The result was the 5958 virus definition file. This was released at 6 a.m. PST Wednesday after passing quality testing.
Once users’ PCs downloaded the file, however, it triggered a false positive error. While it mainly hit PCs running Windows XP SP3, other versions of Windows were also affected, according to the Internet Storm Center.
Affected PCs enter a reboot loop and lose all network access, ISC said. The situation was made worse in large organizations, many of which use McAfee’s ePolicy Orchestrator to update virus definitions across a network, because this sped up the spread of the bad file.
Affected organizations include first responders and schools. One community in northern Iowa was reportedly hit in the middle of a disaster exercise. The city and county governments had to shut down all their computer networks, including those of first responders, to contain the damage.
Sorry Isn’t The Hardest Word
McAfee has made attempts to appologize to its customers and assure them it is working to fix things.
“We sincerely apologize for the inconvenience this has caused our customers,” Barry McPherson, executive vice president of worldwide technical support and customer service, wrote in the company’s blog on the problem Wednesday.
However, some users reacted angrily to this and McPherson’s second post.
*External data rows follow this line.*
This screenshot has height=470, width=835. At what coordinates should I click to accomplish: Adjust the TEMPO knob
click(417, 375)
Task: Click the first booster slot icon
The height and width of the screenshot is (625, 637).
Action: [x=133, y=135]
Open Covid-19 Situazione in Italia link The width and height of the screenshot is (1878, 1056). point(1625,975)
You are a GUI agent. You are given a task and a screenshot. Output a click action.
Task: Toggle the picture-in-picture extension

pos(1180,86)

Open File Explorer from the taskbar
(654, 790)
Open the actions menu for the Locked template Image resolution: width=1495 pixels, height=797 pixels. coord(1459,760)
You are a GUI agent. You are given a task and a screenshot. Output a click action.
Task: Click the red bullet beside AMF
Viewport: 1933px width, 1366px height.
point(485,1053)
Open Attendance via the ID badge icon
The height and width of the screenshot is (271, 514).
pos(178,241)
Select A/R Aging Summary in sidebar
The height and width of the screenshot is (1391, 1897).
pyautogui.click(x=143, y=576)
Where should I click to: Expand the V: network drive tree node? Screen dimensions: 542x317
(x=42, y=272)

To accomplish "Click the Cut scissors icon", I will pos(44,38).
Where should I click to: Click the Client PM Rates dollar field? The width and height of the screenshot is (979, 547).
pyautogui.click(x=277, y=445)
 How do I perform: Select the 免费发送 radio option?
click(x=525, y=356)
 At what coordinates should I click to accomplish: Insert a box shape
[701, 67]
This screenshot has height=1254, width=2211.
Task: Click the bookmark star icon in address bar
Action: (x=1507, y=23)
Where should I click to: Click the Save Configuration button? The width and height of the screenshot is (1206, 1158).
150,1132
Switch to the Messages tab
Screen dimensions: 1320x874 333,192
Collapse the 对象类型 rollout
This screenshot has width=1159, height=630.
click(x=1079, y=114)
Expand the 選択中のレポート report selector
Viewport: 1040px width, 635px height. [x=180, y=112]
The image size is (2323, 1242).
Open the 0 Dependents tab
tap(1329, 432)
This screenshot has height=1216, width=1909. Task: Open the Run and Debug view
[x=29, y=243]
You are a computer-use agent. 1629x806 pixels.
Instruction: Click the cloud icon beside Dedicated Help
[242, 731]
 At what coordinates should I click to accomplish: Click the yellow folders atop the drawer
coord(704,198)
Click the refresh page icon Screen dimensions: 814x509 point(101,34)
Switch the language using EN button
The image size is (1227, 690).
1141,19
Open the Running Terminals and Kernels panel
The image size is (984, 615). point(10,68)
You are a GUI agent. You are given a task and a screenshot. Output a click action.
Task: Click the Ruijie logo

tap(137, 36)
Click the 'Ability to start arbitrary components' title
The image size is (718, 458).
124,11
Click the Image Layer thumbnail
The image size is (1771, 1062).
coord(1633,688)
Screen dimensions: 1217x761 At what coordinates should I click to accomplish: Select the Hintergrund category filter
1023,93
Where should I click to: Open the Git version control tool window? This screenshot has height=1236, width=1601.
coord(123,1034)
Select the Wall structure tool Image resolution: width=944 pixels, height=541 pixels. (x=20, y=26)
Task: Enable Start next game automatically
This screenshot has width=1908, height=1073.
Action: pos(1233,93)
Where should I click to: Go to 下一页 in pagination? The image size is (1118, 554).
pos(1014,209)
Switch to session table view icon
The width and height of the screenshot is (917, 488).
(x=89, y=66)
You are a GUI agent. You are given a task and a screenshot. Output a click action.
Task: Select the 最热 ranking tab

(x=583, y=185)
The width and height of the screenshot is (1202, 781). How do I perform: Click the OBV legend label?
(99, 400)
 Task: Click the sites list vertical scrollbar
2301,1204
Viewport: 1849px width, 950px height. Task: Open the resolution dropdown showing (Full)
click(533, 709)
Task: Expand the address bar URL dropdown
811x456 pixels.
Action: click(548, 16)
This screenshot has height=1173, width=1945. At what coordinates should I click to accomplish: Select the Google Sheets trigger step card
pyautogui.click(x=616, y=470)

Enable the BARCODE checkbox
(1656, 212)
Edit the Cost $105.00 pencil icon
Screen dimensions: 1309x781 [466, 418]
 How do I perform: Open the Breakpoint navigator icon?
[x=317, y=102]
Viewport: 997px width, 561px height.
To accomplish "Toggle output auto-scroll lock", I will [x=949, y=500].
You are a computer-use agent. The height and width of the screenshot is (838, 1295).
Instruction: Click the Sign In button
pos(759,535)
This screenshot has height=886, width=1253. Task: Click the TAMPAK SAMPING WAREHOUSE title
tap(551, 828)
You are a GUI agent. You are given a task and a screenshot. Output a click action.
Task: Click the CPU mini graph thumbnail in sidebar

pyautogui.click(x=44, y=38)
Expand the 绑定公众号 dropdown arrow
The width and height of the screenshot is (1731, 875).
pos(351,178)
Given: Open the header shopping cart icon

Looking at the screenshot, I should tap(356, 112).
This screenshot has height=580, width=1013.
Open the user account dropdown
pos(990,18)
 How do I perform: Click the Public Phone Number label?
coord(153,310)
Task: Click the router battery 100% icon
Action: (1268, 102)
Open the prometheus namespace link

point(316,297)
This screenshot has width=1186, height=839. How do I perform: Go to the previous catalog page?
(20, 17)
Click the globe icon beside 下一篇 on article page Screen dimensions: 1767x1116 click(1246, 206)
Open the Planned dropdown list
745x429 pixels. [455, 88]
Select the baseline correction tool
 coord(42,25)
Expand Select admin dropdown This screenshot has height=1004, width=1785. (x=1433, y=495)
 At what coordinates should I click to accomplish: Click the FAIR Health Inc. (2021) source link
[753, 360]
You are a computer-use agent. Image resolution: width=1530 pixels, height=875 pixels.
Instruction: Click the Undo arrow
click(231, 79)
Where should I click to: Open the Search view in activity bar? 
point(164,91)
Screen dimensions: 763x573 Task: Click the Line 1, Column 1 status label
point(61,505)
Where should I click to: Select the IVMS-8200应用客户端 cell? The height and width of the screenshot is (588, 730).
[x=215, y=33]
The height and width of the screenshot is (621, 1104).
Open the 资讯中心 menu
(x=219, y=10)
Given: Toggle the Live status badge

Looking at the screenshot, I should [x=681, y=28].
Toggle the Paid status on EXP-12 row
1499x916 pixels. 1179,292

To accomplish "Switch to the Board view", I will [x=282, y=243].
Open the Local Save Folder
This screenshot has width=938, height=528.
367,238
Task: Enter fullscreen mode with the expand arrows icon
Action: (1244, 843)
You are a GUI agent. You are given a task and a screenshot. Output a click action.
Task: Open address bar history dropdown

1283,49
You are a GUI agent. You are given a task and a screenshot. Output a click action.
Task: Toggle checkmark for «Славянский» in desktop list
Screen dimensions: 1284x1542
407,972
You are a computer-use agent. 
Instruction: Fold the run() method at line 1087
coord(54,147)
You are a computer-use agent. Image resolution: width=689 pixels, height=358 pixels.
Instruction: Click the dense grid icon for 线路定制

The bad file also kicked off a Twitterstorm of sorts, with users venting their anger through the microblogging service.
The Impact on McAfee
All that anger could lead some users, at least, to head off to a new antivirus vendor.
“This kind of problem can be a killer because it effectively shut down a large number of firms, and the resulting liability could be legendary,” Rob Enderle, principal analyst at the Enderle Group, pointed out.
“They did a lot of damage to a lot of companies,” Enderle told the E-Commerce Times. “I was at a big multinational and even their security system was down because of this problem, and were I in their IT department, McAfee would be done.”
Perhaps all is not lost. “In the short term, the company will suffer a very badly blacked eye,” Charles King, principal at Pund-IT, told the E-Commerce Times. “But it could mitigate long-term damage by doing all it can to resolve the problem. Accepting responsibility, keeping efforts to correct the problem completely transparent, and doing everything you can to help clients is how I’d suggest McAfee should proceed.”
Partners and Other Strangers
McAfee recently announced several new initiatives, including partnerships. One is a deal signed with Facebook in January; another is the McAfee Cloud Secure Program, which lets Software as a Service providers secure their deployments in the cloud. Amazon Web services and SaaS provider SuccessFactors are expected to be the first customers for this.
A third is a partnership with Adgregate Markets, a provider of transactional advertising and distributed commerce solutions. This will let consumers access ads and apps for online, mobile and social networks securely.
Could these be hurt by the fallout from the bad file it released?
That probably depends on the other party and the technology involved. Partners may continue to work with McAfee.
“It doesn’t impact our view of our partnership because we are securing portable apps, not desktops,” Henry Wong, CEO of Adgregate, told the E-Commerce Times. “We look forward to a fruitful and long-term partnership with them.”
However, consumers may get turned off unless McAfee addresses the perception that it’ not being transparent and open and is more interested in spin than substance. Several have complained about these issues.
“With something this major, you need to get well in front of the news and execute sharply,” Enderle pointed out. “You’d have thought Toyota would have been a good example of what can happen if you don’t do this right.
“Evidently McAfee’ executives missed the Toyota lesson,” Enderle said.